How Bristol will become a Playable City this summer
The concept of a playable city, explains the website of Bristol-based arts and cinema venue Watershed, was dreamt up as a counterpoint to the technological ideal of a smart city. A place, it elaborates, that allows residents and visitors to “reconfigure and rewrite its services, places and stories”.
While it may sound worryingly like the formative steps toward a Ghost In The Shell-style dystopian future, Watershed’s initiative is thankfully more playful. The newly created Playable City Award is designed to encourage experimentation in that awkward hinterland where technology and culture intersect, producing interactive work that pushes those who engage with it to explore and reconsider their surroundings.
The project’s first winner, research studio PAN’s Hello Lamp Post!, was chosen from a shortlist of ten proposals and allows players to chat to the titular street furniture as well as post boxes, bus stops and bollards. Starting this summer, you’ll be able to text these objects by using their ID codes and have what we imagine will be a more metaphysical take on a Siri conversation.
“Hello Lamp Post! stood out with a potential for both art and play using existing urban furniture,” says Google’s creative director Tom Uglow, one third of a judging panel that also consists of musician Imogen Heap and Claire Doherty, director of independent arts organisation Situations.
“It points to a future made up of the physical objects already around us, the ‘internet of things’, and the underlying complexity is made simple and easy for people by just using SMS for this project. Poetry and technology combine to create subtle and playful reflections of the world we live in. It filled me with a childish delight.”
Other shortlisted projects included Ludic Rooms’ Balloonometer, which tasks players with guiding a balloon through a large scaffold structure towards one of two containers – a “safe house” and one filled with spikes – using fans, while Hide&Seek’s Playscape proposes a series of networked, digital screens placed around Bristol that allow people to play “micro-games”.
Details on all of the proposals can be found here. PAN will receive £30,000 along with a “modest budget” to assist with accommodation, travel and production. The team will also be provided desk space at Watershed’s Pervasive Media Studio and a national PR campaign once the project is launched.

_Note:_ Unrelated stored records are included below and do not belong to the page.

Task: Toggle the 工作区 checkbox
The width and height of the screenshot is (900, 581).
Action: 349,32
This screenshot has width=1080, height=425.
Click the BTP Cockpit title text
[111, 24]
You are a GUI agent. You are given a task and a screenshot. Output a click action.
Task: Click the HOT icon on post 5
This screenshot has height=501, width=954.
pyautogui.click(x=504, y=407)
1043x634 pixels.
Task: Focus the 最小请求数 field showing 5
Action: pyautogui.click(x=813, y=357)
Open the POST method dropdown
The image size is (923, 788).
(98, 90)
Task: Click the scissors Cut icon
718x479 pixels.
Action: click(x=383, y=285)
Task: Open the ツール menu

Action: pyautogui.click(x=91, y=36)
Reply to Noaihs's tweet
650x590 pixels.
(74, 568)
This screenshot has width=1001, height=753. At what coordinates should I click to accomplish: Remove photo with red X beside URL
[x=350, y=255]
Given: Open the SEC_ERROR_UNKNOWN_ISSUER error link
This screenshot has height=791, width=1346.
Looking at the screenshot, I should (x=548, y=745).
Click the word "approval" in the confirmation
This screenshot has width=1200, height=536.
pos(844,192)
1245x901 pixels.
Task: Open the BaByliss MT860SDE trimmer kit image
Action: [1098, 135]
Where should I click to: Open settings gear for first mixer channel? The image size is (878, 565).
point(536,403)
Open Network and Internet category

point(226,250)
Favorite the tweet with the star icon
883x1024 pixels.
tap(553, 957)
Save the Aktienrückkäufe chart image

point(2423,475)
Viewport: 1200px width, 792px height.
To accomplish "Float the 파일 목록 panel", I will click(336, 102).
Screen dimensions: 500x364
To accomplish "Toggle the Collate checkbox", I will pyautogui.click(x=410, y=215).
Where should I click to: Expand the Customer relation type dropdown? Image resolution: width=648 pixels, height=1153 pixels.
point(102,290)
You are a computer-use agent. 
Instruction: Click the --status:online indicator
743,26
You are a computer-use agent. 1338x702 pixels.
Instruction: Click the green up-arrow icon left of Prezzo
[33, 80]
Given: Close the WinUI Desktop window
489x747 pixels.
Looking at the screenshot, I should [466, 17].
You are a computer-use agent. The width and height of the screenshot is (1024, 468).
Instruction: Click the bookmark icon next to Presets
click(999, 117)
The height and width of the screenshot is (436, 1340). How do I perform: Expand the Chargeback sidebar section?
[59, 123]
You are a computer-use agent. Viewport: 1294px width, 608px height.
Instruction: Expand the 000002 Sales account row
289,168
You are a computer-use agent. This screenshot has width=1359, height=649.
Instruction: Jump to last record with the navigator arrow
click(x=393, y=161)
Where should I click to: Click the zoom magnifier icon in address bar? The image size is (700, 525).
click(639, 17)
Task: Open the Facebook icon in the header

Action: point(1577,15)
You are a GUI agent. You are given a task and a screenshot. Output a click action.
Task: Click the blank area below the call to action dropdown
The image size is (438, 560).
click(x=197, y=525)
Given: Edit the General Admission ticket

While all of the projects err very much on the side of public events, many have clearly been inspired by the trends and techniques prevalent in today’s videogames – Fred Deakin’s Interactive Album sounds tantalisingly close to a real-life Proteus, for example. All blur the line between play and street art, and the project offers a fascinating insight how public spaces can be augmented in ways that sidestep the cynicism often associated with that horrible term, gamification. More than that, some offer a glimpse into the ways we might interact with the cities of the future.
We just hope PAN’s project doesn’t suffer from excessive letterboxing.